The Line That Killed Me: “There is more than one kind of freedom, said Aunt Lydia. Freedom to and freedom from. In the days of anarchy, it was freedom to. Now you are being given freedom from. Don’t underrate it” (24). Death by slanted definitions.

Best Character: Narrator

Why [As] You Like It: While the general spoilers and buzz around this novel have diminished the mystery of this dystopia/utopia, there is still a joy and finesse in Atwood’s world-building. At some points, it is clear that Atwood is being cryptic for no apparent reason, but that far outweighs the ominous and sometimes straight-up scary aura she has created. The line is being fed bit by satisfying bit. I just hope we’re not left hanging. Because that would be rude af.

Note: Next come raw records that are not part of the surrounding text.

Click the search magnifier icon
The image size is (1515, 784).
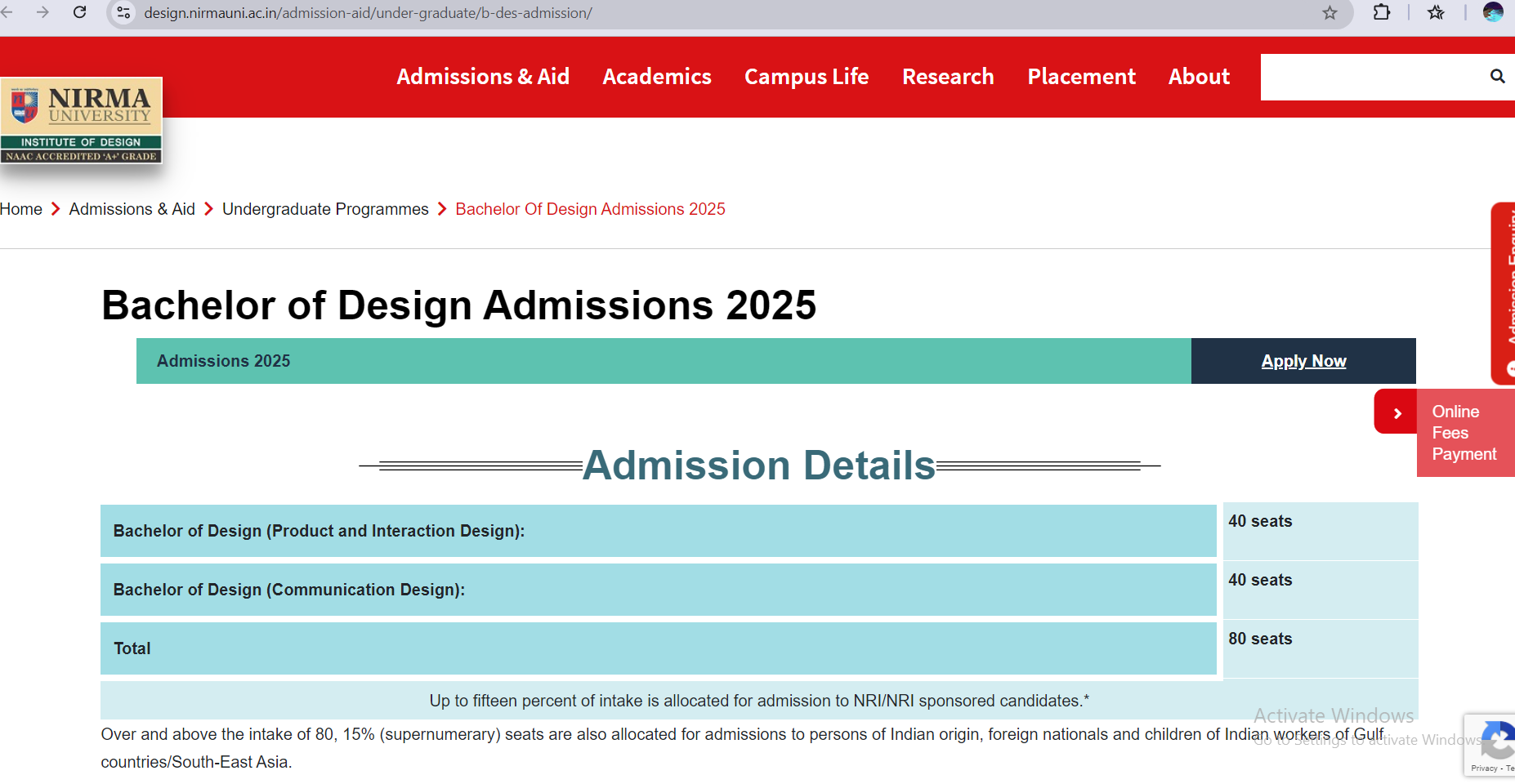tap(1497, 76)
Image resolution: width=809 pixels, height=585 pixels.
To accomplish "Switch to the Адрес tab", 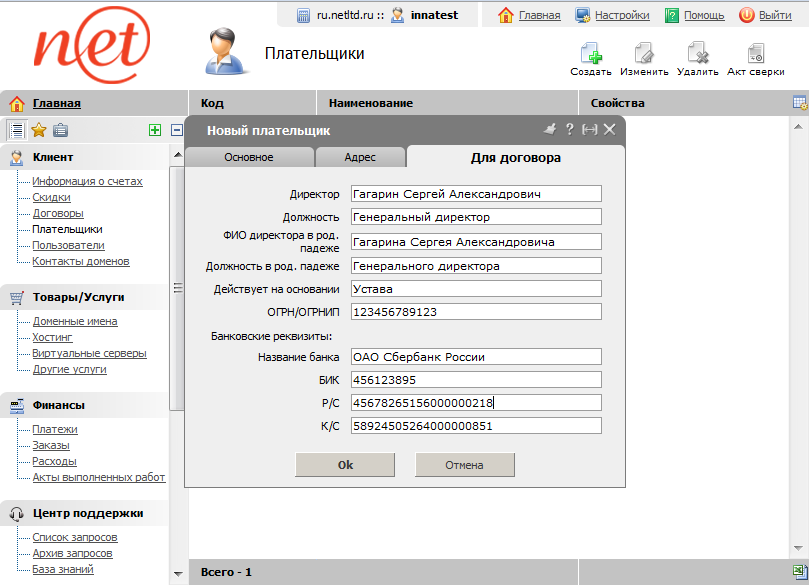I will click(360, 157).
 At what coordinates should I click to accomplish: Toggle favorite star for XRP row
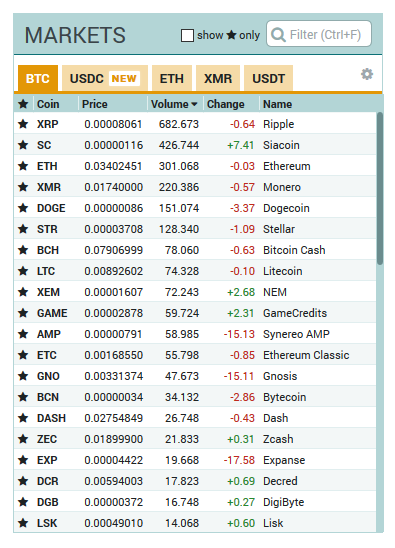tap(23, 124)
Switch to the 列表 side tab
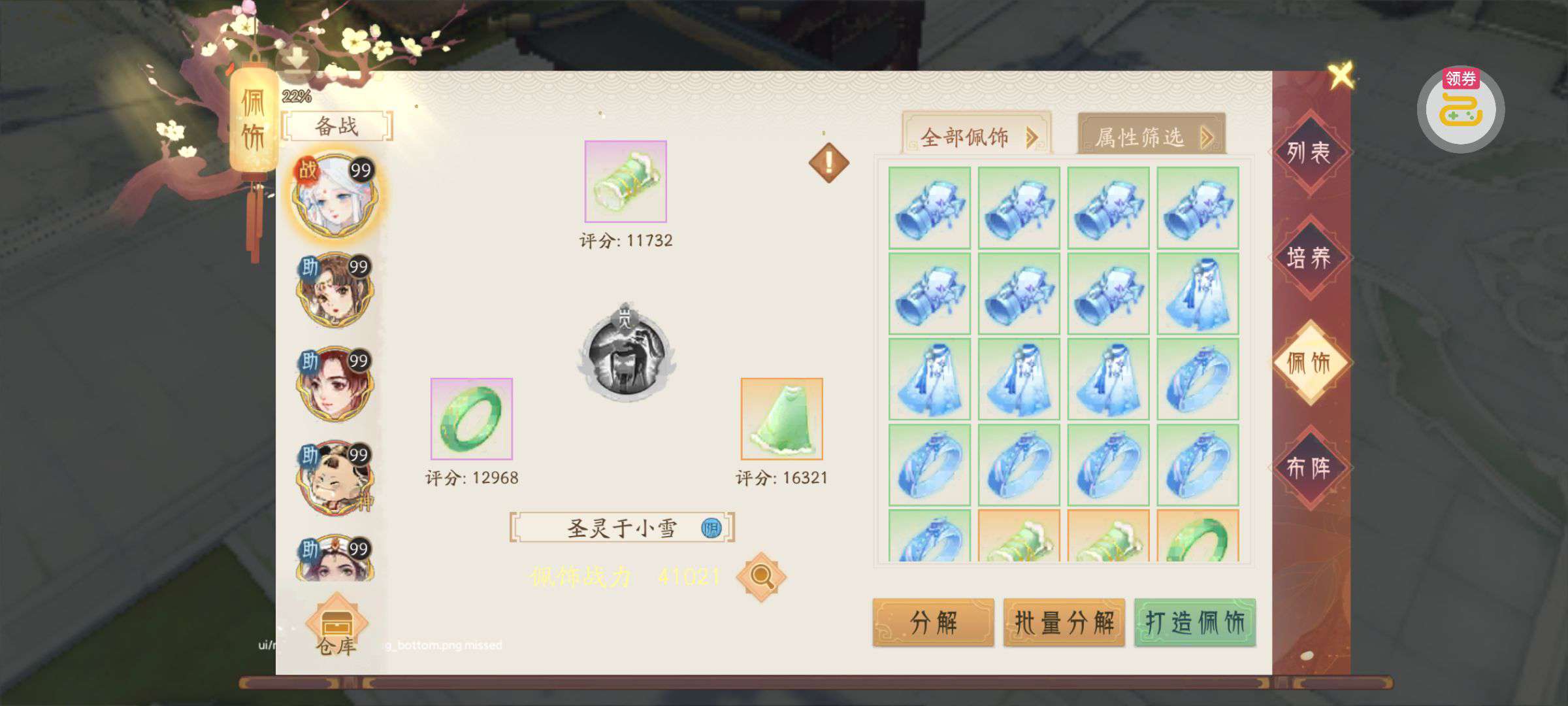Screen dimensions: 1568x706 1309,152
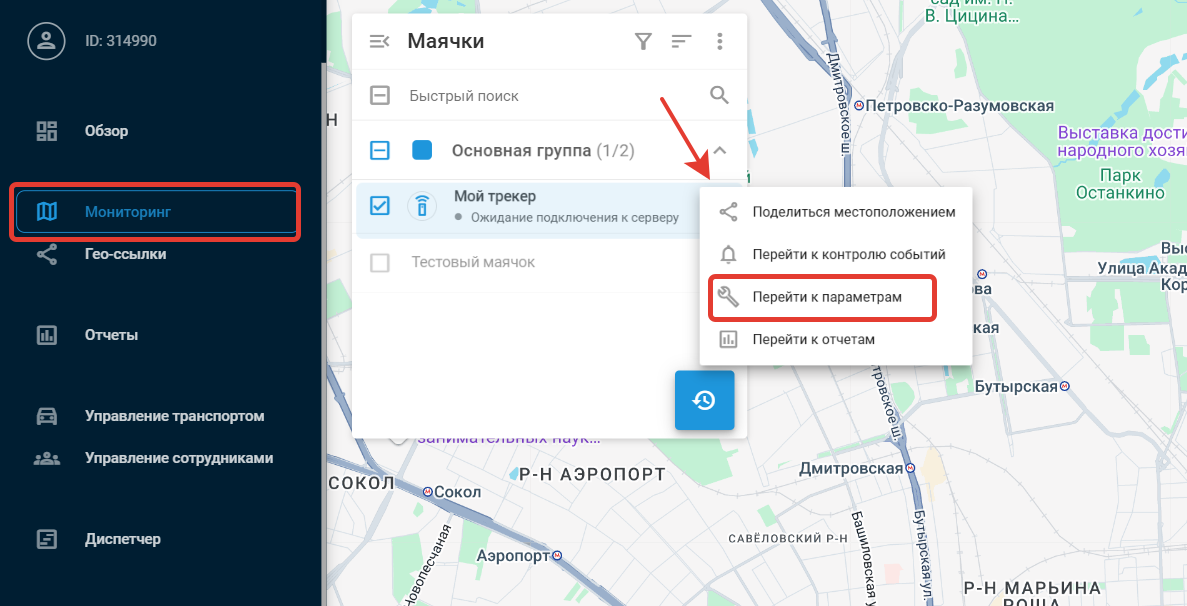Choose Поделиться местоположением from context menu
This screenshot has height=606, width=1187.
coord(853,212)
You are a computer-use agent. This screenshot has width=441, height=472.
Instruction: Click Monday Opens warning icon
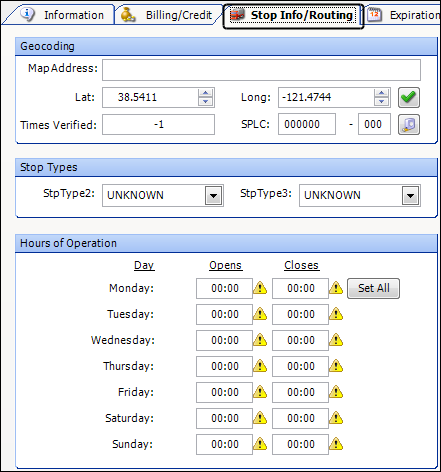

Why I’m Gone, Girl: In this society, women aren’t allowed to read, so the concept of the narrator telling a “story” is counterintuitive and, you know, a fatal offense. Atwood’s explanation for the words we’re reading is worth a thousand eye rolls. It’s melodramatic and pretty unnecessary: it’s called “suspension of disbelief” for a reason. We could have let this one slide.

Last Line, Last Chance: [page 76 is blank] dun dun dun.

Will I turn the page, or toss it into Mount Doom?

Where has Atwood been all my life? I want to know what happened, and I think you will to. Turn that [blank] page.